Durante estas semanas previas, Madrid se va preparando para recibir al Santo Padre, movilizando recursos, preparando infraestructuras, coordinando voluntarios para acoger a los peregrinos en la Castellana, en Cibeles. Laura Prado, otra joven voluntaria cuenta como lo está viviendo: “Durante las últimas semanas del mes de mayo nos hemos ido preparando con lo más importante: la oración. Teniendo presente que estamos aquí para servir, para hacer más llevadero el calor, la incomodidad o cualquier imprevisto que se dé. Y para ello, no solo es importante lo espiritual sino también lo material, por lo que durante esta última semana se no han dado formaciones biosanitarias e indicaciones logísticas para el acto”.
Sus amigos, el joven matrimonio, Fernando Herrera y Paula Fernández, cuentan las horas para que llegue la vigila del sábado y la eucaristía del domingo: “allí estaremos para dar el cien por cien. Para volver a tener la oportunidad de estar cerca del Papa y dar en lo que haga falta para que ayudar a vivir lo que nosotros hemos vivido en otros encuentros de iglesia”.
Desde lo más sencillo y también cantando
Guillermo de Quinto, joven de Salesianos Domingo Savio de Madrid se muestra encantado de participar en el coro de la fiesta del MJS y en el gran coro familiar dirigido por Toño Casado que cantará en la fiesta del Santiago Bernabeu. “Para mí, como joven, es importante formar parte de esto en el sentido de que soy uno más de esa mezcla tan heterogénea que forma la juventud y también la iglesia. Como joven participar en esta visita de Papa es estar presente y ver que esa iglesia está viva y que somos nosotros, también los jóvenes, quienes formamos parte de ella”.
En lo que respecta a formar parte del coro, Guillermo que considera que de las mejores cosas que sabe hacer en esta vida es cantar, “es un momento muy impactante, que quieran contar conmigo para que pueda poner mi granito de arena y poder ofrecer mi voz. Para mí es un regalo. La magnitud del evento da respeto, lo queremos hacer bien, somos muchísimas personas, muchísimos engranajes, las apuestas son muy altas para todos, es muy estimulante y genera una activación que nos hace ponernos a todos a una, muy entregados, emocionados y con mucha fe para que todo salga como el momento lo necesita”.
El repertorio lo tienen en su poder desde hace días, para que _como nos decía Ana_ ir ensayando, aprendiéndose los temas para, ya mañana jueves, unirse a la orquesta y empezar los ensayos.
Hablamos del gran Coro Familiar Iglesia de Madrid, compuesto por 1.000 cantantes muchos de ellos niños, junto a 70 músicos y 100 bailarines, y dirigido por el sacerdote diocesano Toño Casado, párroco de Nuestra Señora del Pilar.
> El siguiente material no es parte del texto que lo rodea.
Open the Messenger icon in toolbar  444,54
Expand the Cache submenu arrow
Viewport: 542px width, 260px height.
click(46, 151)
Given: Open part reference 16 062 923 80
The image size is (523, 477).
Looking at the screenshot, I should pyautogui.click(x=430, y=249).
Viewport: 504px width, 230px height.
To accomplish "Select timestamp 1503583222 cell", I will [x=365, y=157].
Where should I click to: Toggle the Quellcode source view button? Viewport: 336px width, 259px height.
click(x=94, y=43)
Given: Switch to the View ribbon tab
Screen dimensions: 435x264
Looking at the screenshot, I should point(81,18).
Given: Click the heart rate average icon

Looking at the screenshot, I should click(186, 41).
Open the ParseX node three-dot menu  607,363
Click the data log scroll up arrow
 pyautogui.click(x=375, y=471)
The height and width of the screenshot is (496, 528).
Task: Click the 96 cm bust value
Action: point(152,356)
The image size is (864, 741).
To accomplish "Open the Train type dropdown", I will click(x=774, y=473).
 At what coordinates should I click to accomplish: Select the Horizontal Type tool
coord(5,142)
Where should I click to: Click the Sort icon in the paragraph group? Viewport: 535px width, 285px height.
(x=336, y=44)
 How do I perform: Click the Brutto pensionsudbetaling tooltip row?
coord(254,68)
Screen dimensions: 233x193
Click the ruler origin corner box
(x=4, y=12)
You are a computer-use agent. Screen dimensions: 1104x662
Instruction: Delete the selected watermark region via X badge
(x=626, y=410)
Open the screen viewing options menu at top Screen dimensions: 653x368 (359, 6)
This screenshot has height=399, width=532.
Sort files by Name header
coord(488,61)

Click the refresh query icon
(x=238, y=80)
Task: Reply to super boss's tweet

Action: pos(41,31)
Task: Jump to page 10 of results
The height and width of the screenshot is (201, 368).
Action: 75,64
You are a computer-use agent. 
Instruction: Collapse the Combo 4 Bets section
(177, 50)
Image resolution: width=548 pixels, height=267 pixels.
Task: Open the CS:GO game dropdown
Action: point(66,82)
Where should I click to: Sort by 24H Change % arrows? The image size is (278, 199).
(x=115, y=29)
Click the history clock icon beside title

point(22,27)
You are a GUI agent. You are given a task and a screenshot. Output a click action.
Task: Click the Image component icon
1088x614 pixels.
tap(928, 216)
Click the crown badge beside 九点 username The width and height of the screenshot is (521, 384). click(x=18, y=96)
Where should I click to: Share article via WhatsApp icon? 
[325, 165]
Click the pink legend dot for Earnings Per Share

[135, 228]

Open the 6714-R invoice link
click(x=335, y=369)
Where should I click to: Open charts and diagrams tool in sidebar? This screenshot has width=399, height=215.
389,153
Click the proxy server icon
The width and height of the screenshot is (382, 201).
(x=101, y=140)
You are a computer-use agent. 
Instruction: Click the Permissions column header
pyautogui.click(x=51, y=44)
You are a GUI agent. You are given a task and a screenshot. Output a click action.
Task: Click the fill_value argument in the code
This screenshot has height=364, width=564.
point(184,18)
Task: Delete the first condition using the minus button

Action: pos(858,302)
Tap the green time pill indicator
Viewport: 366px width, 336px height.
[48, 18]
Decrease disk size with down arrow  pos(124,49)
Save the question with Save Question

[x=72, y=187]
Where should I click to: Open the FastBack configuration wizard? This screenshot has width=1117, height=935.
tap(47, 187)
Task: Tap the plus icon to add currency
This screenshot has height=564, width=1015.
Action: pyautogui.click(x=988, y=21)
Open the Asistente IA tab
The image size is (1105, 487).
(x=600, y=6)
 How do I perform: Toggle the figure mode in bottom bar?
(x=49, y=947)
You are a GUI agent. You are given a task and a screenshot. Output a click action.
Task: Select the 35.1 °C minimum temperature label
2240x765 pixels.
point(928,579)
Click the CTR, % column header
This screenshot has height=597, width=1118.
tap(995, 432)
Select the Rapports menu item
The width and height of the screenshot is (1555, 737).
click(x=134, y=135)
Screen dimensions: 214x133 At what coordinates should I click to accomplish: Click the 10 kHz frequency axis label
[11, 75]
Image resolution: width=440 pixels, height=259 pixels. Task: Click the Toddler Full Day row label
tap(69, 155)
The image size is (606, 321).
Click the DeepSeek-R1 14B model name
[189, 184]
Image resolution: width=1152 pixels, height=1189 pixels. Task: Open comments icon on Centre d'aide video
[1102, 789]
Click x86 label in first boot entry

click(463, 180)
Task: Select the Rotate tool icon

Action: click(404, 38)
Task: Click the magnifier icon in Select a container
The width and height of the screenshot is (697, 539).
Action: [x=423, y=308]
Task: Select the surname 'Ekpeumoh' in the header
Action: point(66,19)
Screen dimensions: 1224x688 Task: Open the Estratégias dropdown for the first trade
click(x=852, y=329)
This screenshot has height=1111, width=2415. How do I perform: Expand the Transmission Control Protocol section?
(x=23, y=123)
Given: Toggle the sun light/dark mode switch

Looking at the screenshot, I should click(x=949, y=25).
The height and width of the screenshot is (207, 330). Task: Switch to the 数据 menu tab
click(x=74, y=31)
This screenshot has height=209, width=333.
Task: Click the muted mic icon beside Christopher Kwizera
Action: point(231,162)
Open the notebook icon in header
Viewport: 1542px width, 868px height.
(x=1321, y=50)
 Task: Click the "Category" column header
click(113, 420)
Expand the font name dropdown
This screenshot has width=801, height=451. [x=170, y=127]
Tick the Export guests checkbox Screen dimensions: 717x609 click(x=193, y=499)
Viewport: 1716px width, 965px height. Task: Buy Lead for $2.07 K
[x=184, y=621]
En este gran coro participan unos 300 niños, jóvenes, educadores y animadores de ambientes salesianos.
Se cuenta con voces de todas las edades, entre ellas la de Alonso Gasco Valiente, alumno de primaria de Salesianos Carabanchel, quien con la sencillez de un niño de su edad nos cuenta: “Cantamos en el coro de nuestro cole y nos propusieron participar en este coro. Nos pareció un plan genial. Lo vivo con nervios porque vamos a cantar delante de mucha gente, y además entre ellos está el Papa, pero también con mucha ilusión. Es importante porque como soy un niño y no puedo hacer otras cosas, yo creo que cantando puedo llegar a que mucha gente rece con el Papa y a acercarse más a Dios”.